More importantly, with this telescope and camera setup, the filter can be taken off during totality, when the Sun’s bright disk is completely obscured by the Moon, showing viewers outside the path of totality a look at the outer atmosphere of the Sun, its corona, and prominences. While it’s not the same as seeing it in real life, according to Ms. Thompson, this allows viewers from all over the world to enjoy totality in real-time alongside the millions of people watching from the narrow band of totality that spans the Americas.

From Friday, April 5, through Sunday, April 7, the planetarium and other University entities, such as the David Owsley Museum of Art and the Dr. Joe and Alice Rinard Orchid Greenhouse, will also present a series of programs, workshops, and lectures about the total solar eclipse. A full list of campus eclipse-related events is available on the University’s online calendar.

For those looking to experience the total eclipse on April 8, Ball State is encouraging visitors to participate in the programming being hosted by the City of Muncie and the Muncie Visitors Bureau. More information—including resources, viewing sites, lodging, activities, and more—can be found on the Muncie Eclipse website.

Eclipse viewers will need protective solar glasses to view the Sun directly during all partial phases of the solar eclipse. Visit the Ball State Solar Eclipse webpage to learn more about solar eclipses in Muncie, how to obtain eclipse glasses, and more.

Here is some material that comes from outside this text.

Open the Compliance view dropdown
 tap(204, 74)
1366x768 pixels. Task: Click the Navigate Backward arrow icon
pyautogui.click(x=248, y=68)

Ball State’s Charles W. Brown Planetarium is an immersive theater where state-of-the-art technology transforms the 16-meter (roughly 52-foot) dome—the largest in Indiana—into a simulation of the night sky as seen from Earth and from space. The facility, part of the College of Sciences and Humanities’ Department of Physics and Astronomy, has more than 150 reclining seats that allow guests to comfortably view projections from the planetarium’s GOTO CHRONOS II HYBRID system, which includes an RSA Cosmos digital 4K system to display amazing visualizations based on real scientific data.

The planetarium is named in honor of businessman and philanthropist Charles W. Brown, a 1971 Ball State graduate whose acts of generosity to his alma mater include being the lead donor for both the updated planetarium project in 2014 and the new Brown Family Amphitheater, located in the heart of campus.